Commentary on Political Economy

Monday, 29 August 2022


War games

China and Russia start Vostok exercises

Chinese troops in the 2018 Vostok manoeuvres — Sergei Grits/AP

Russia and China will embark on military exercises this week, a sign of Moscow’s deepening ties with Beijing and of the Kremlin’s desire to project a “business as usual” image despite the mounting costs of its war in Ukraine.

The Vostok war games, which begin today, are held every four years in Russia’s far east. A reported 300,000 of its troops drilled alongside those from China and Mongolia during the last exercises in 2018, with this year’s manoeuvres given added symbolism by the fighting in Ukraine, which is now into its seventh month.

Western officials and defence analysts say they illustrate the “friendship without limits” that was pledged just before war broke out by presidents Vladimir Putin and Xi Jinping. The war games also underline the Kremlin’s ability to maintain ties with other allies including Belarus and India, which will join the exercises.

Beijing has stressed that its participation in the Vostok exercises is “unrelated to the current international and regional situation”. Russia and China held joint military exercises in China last year, and Washington has said it does not read any new significance into the latest drills.

Still, “the fact that Vostok means ‘east’ tells you everything you need to know”, said a western defence adviser, pointing to Moscow’s support for Beijing when US House Speaker Nancy Pelosi visited Taiwan, which China views as a renegade province. Putin described Pelosi’s trip as a “carefully planned provocation”.

The adviser added: “Russia has lost the information war in the west, and Putin is now showing to the east that Russian life is going on as usual: that ‘We’re doing what we’re doing in Ukraine, we’re strong, and we’re going to win’.”

In a show of that strength, two Russian naval convoys last week passed through the Soya Strait that separates Russia and Japan, according to the defence ministry in Tokyo, suggesting they were heading to the exercises.

Still, with as much as three-quarters of the Russian army thought to be in Ukraine, analysts said the exercises would mostly be military theatre.

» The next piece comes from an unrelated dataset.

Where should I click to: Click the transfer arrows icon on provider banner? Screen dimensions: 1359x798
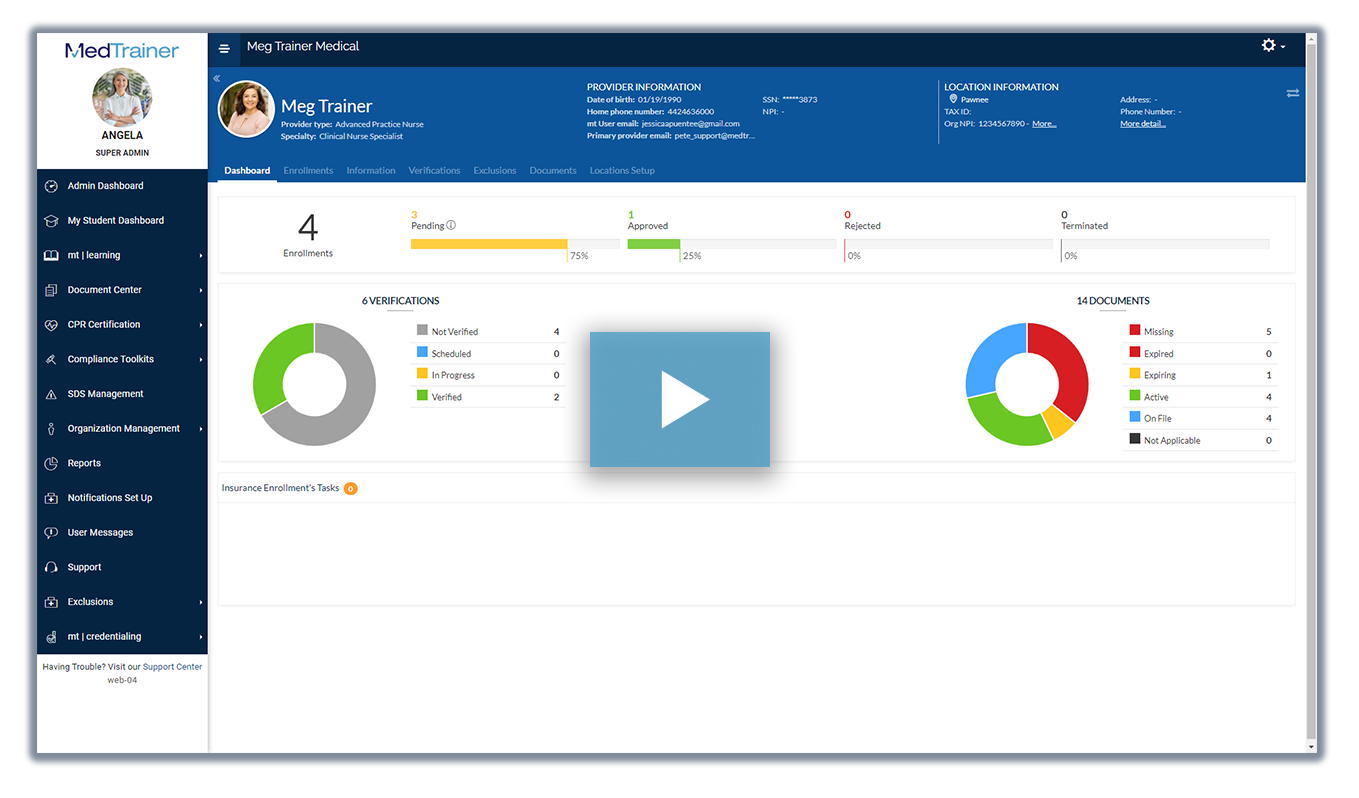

While cancelling them would have sent the wrong signal, holding them may also be of little strategic benefit.

“The Vostok military exercises today make no sense,” said Pavel Luzin, an independent Russian military analyst. “Almost all Russian combat-capable units are engaged in the war in Ukraine. It’s just pretending that everything is still all right.”

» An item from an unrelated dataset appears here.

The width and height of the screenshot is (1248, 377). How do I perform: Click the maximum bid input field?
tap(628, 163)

Ben Barry, a senior fellow at the International Institute for Strategic Studies think-tank, said Moscow was “keeping its shop displays going even as the upper storeys of its building are on fire”.

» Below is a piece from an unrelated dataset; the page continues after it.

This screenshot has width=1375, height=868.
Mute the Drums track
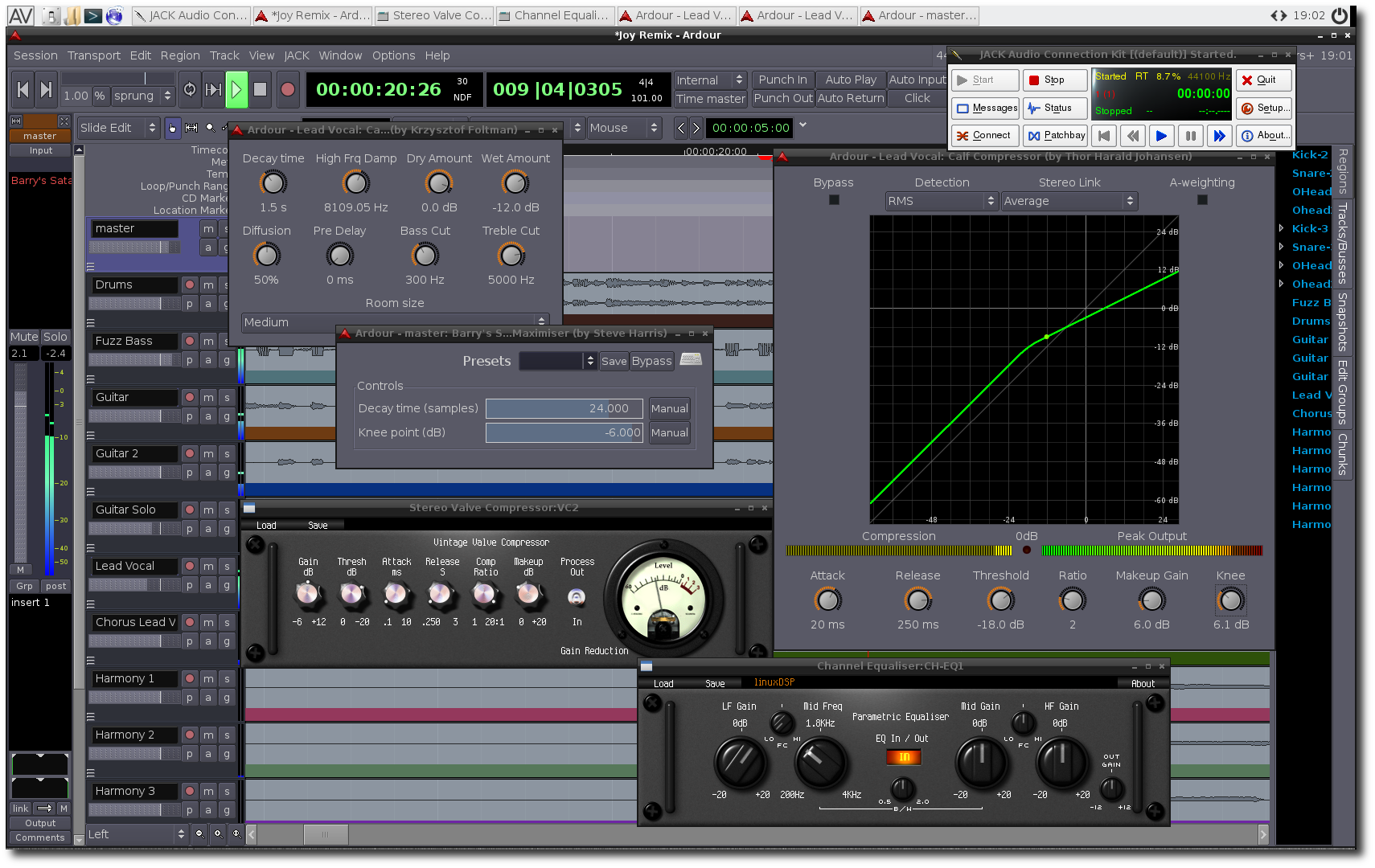(x=208, y=285)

Even some Russian analysts have criticised its recent military performance and its weaponry, which has been on display at an international arms expo in Moscow.

Putin boasted at the expo’s opening that the Russian military was “decades ahead” of its competitors, and that he was willing to share its technology with allies.

However, Ruslan Pukhov, a military analyst and member of the Russian defence ministry’s public council, was critical of the armed forces for “not having enough high-precision weapons and modern aiming equipment” in Ukraine.

This meant that “in the case of an artillery duel, they often beat us”, Pukhov said in a recent interview.

While some of Russia’s weapons are on a par with leading western technologies, such as its S-400 air defence systems, a lack of western components has stymied the industry’s technical capacity and hurt arms exports, analysts say.

“Russia has been losing its defence export capabilities for several years,” said Luzin, adding that its military industry had “been in deep crisis for at least six years and will not survive the current sanctions”.